Thursday, 27 October 2011

pr is dead - long live pr

When I hear - as I'm sure we all have - that social media has irrevocably changed the way in which people communicate with each other, and will therefore change the way in which brands (and their intermediaries) attempt to communicate with people, I reserve the right to remain sensibly sceptical.

Back in 2002 or so, I encountered a question in almost every client meeting I had, whether with existing or prospective clients.

"Do you do online PR?" I was asked.

Frankly, this question threw me into a spin - no PR pun intended.

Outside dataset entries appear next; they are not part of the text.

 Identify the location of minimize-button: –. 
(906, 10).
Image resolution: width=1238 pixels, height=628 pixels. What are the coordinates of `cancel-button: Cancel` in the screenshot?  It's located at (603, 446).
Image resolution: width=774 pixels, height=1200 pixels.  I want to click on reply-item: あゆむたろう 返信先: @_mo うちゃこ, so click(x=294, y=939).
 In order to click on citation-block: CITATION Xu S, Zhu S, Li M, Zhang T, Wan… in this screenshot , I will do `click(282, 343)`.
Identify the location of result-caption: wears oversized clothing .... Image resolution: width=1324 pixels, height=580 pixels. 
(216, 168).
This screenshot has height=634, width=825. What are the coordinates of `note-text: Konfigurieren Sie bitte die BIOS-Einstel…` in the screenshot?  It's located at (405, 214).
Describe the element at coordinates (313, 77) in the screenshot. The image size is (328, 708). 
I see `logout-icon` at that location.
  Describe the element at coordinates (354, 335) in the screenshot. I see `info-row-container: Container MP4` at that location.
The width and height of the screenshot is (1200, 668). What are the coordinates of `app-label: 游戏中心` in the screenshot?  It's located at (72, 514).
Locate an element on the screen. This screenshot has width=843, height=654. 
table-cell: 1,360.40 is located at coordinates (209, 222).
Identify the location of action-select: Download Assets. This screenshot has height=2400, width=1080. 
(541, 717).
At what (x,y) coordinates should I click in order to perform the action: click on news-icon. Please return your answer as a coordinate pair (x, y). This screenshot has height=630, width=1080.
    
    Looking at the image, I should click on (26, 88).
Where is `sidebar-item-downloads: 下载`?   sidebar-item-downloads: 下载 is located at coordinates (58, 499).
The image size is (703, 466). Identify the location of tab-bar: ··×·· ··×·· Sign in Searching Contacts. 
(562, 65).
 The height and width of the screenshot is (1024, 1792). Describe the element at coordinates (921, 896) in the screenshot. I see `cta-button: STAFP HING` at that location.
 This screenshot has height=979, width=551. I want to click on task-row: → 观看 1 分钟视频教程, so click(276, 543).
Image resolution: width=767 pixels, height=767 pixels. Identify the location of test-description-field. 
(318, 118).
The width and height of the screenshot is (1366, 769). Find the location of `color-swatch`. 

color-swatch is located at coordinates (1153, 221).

I would return to my desk and sit there reflecting on this question, or more to the point on my complete lack of a coherent answer to it. I felt like a latter-day Rip van Winkle that had woken up after a long nap only to find there'd been an unexpected shift of paradigm. The (PR) world had moved on without me.

You see, the problem was I didn't even know what online PR was. Admittedly I wasn't, back then, the grey-haired PR aficionado I am now. But I was no newbie either. And I had been the news editor of the UK's foremost online news site. So, I felt if anyone ought to know what online PR was, and be all over it, it should be me.

But I wasn't. And that troubled me. 

One of the nice(r) things about being a little older though, is you start to notice when things heralded as new are, in fact, a rehash of something that has gone before. 

This brings me back to the issue of why I didn't understand what online PR was? Because it never existed. In much the same way that social media has not and will not change the way people communicate - except, of course, at a fairly mechanical level.

I don't know which was invented first - the fork or the spoon. But I wouldn't be surprised if one of those implements was heralded as changing people's relationship with food by some visionary or other. Sure, you scoop with one and, err, fork with the other. But the fundamentals remain utterly unchanged. You are eating. Transporting food into your mouth. Chopsticks will also do the job.

Back to PR. This is only my view, admittedly, but surely PR is the art of story telling - stories can be fact or fiction; if you don't agree with me, ask yourself why some documentaries are more compelling than others, why some biographies are more gripping.

Story telling only works if you have something interesting to say and someone who wants to hear it. You can sit round the campfire, you can put it on a CD, you can go on stage and use performance art, you can make a movie or a one-act play, you can write a novel or even make a documentary. It is still, at some level, a story - words and images crafted to convey information in an interesting way.

I don't doubt there are better and more sophisticated PR practitioners that will knock holes in my viewpoint with effortless ease. But I stand by the principle that if you can't get the basics right - what's my story and who do I want to tell it to - it doesn't matter which medium you select for telling it.